(Saved data entries)
_ _ _ _ _ _ _

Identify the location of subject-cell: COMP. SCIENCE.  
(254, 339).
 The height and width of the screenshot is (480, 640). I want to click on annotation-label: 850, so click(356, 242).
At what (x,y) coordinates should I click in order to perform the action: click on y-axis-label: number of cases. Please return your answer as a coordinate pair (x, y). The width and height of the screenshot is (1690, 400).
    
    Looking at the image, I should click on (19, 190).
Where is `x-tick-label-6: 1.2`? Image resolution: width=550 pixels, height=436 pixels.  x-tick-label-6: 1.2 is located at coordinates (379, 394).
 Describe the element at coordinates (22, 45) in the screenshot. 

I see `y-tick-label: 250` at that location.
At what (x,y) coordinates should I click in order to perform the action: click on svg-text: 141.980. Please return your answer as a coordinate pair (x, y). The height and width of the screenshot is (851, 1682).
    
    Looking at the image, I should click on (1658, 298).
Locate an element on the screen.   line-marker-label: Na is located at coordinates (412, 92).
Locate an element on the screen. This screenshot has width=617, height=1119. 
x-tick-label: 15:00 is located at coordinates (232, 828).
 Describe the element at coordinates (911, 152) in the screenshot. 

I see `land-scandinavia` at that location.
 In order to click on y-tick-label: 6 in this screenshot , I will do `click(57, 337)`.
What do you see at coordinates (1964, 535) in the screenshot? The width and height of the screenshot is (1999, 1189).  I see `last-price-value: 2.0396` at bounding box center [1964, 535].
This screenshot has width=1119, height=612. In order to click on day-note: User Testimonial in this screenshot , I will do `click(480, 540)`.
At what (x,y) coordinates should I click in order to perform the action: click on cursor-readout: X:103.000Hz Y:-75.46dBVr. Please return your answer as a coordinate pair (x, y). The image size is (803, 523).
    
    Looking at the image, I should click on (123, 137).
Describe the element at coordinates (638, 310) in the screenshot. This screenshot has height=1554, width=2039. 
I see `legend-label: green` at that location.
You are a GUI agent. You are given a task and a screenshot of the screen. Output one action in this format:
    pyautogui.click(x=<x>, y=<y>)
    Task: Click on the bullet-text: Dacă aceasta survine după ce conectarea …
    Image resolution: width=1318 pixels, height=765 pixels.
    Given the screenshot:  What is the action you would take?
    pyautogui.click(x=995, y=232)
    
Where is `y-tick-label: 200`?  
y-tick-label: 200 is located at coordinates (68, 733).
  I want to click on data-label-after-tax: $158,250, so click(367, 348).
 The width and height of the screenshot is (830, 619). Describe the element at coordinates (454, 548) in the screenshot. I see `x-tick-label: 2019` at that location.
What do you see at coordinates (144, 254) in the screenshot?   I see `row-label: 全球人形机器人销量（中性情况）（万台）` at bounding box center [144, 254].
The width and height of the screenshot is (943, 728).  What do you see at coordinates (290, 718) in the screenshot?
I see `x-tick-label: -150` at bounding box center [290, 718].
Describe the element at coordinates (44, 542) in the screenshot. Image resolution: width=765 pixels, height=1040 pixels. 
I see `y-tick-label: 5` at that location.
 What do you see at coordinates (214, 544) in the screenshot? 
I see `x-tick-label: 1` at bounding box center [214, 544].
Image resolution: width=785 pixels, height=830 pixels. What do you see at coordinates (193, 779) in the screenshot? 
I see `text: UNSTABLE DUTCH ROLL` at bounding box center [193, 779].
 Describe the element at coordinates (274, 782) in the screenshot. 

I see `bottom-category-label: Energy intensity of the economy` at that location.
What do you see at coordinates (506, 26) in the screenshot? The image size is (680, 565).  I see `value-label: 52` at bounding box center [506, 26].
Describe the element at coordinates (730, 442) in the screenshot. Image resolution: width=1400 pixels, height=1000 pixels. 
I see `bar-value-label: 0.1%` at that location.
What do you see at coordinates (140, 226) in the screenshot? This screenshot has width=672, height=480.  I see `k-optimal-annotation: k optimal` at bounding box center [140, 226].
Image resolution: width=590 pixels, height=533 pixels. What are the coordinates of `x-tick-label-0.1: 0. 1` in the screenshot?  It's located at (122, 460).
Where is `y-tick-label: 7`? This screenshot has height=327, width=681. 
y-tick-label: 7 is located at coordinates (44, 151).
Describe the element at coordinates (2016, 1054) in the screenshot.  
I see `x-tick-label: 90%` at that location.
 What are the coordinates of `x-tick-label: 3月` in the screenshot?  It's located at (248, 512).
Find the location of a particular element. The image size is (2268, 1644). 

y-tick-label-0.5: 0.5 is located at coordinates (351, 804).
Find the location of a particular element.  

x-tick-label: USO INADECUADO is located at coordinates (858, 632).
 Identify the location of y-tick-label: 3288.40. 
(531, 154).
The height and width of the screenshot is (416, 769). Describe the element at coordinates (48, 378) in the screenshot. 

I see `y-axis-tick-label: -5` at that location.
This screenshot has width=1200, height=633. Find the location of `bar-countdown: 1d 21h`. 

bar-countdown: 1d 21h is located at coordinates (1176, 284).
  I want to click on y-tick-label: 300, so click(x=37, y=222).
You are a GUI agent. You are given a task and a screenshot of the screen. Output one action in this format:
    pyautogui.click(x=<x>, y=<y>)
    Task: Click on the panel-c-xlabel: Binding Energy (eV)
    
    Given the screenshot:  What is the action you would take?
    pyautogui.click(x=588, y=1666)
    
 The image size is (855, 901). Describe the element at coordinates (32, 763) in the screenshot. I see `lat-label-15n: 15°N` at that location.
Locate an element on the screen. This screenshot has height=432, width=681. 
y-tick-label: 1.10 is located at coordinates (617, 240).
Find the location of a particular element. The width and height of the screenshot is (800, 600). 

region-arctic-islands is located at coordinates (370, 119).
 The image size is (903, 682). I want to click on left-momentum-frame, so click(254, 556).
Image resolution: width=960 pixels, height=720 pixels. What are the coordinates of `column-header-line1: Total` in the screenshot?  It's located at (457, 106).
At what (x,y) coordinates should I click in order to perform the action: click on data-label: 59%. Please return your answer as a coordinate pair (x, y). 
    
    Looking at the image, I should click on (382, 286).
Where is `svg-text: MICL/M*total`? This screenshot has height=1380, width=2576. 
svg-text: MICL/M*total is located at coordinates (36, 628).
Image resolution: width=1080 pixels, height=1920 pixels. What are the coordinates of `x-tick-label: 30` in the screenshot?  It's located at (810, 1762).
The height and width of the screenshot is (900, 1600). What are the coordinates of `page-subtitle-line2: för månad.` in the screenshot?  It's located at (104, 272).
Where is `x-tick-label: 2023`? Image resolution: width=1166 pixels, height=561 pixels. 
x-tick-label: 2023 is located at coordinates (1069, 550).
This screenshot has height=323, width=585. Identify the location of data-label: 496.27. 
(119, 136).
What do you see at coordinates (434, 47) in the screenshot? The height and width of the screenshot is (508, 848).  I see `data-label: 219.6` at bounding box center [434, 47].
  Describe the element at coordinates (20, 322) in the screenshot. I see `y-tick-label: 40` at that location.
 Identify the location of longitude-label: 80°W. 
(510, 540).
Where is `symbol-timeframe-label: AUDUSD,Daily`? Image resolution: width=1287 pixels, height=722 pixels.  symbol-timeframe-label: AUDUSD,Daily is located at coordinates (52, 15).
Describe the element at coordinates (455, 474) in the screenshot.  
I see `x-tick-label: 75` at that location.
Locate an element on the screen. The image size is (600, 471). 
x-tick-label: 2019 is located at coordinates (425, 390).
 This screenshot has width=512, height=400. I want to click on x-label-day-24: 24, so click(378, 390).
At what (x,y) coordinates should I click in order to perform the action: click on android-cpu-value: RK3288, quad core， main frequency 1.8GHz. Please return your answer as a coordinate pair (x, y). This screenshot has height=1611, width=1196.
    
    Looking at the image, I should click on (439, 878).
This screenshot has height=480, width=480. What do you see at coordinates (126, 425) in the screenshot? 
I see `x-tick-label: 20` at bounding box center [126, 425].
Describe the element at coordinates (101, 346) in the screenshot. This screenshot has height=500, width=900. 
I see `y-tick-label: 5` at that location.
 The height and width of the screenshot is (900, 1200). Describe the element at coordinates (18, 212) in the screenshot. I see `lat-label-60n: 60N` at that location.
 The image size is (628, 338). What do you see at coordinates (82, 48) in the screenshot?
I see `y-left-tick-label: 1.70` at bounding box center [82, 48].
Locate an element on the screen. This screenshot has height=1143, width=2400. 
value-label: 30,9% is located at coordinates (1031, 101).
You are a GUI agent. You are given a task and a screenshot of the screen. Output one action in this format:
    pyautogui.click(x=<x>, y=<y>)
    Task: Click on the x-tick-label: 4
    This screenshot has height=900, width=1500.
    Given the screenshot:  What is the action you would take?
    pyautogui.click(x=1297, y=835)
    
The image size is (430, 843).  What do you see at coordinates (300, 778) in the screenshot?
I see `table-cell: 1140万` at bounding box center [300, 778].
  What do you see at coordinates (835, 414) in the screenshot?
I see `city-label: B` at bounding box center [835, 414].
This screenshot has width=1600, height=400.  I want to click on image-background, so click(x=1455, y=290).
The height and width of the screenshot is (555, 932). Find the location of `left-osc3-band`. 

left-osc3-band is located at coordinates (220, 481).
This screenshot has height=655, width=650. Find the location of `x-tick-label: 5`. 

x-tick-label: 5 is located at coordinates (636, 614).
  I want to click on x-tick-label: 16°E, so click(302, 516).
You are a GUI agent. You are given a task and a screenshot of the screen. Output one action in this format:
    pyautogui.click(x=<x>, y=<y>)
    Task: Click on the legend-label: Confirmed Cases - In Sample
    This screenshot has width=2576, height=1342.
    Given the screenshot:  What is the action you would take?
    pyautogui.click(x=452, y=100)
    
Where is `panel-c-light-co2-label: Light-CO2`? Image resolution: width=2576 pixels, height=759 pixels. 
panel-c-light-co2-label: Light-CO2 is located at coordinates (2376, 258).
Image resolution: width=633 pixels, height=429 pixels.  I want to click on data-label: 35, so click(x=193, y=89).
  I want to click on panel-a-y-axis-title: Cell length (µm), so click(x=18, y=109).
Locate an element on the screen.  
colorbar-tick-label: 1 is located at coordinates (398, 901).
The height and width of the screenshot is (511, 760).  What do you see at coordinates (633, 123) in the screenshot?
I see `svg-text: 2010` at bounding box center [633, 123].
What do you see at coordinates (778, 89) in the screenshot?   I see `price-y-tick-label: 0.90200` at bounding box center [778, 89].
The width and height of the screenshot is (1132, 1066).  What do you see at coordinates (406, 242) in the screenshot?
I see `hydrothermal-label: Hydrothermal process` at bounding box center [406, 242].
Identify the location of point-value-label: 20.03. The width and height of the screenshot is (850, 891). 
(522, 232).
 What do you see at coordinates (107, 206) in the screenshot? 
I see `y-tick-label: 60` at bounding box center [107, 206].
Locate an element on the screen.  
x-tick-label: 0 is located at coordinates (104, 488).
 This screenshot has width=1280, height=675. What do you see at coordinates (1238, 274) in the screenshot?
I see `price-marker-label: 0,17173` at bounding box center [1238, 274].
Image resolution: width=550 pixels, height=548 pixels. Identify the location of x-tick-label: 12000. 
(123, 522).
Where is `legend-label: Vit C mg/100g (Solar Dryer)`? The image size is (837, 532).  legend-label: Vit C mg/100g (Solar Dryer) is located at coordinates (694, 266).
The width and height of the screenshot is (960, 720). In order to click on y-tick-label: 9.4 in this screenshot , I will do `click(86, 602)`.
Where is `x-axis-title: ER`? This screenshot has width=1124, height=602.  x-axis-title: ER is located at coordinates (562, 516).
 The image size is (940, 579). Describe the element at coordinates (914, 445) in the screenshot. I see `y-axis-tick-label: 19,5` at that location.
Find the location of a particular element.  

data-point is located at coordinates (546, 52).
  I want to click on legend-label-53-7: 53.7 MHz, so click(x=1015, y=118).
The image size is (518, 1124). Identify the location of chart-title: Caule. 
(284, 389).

_ _ _ _ _ _ _

_Written task_
List each line of the listing above that contains the word "return".

_The completed task_
At what (x,y) coordinates should I click in order to perform the action: click on y-axis-label: number of cases. Please return your answer as a coordinate pair (x, y). The width and height of the screenshot is (1690, 400).
At what (x,y) coordinates should I click in order to perform the action: click on svg-text: 141.980. Please return your answer as a coordinate pair (x, y). The height and width of the screenshot is (851, 1682).
At what (x,y) coordinates should I click in order to perform the action: click on cursor-readout: X:103.000Hz Y:-75.46dBVr. Please return your answer as a coordinate pair (x, y). The image size is (803, 523).
At what (x,y) coordinates should I click in order to perform the action: click on data-label: 59%. Please return your answer as a coordinate pair (x, y). 
At what (x,y) coordinates should I click in order to perform the action: click on android-cpu-value: RK3288, quad core， main frequency 1.8GHz. Please return your answer as a coordinate pair (x, y). This screenshot has height=1611, width=1196.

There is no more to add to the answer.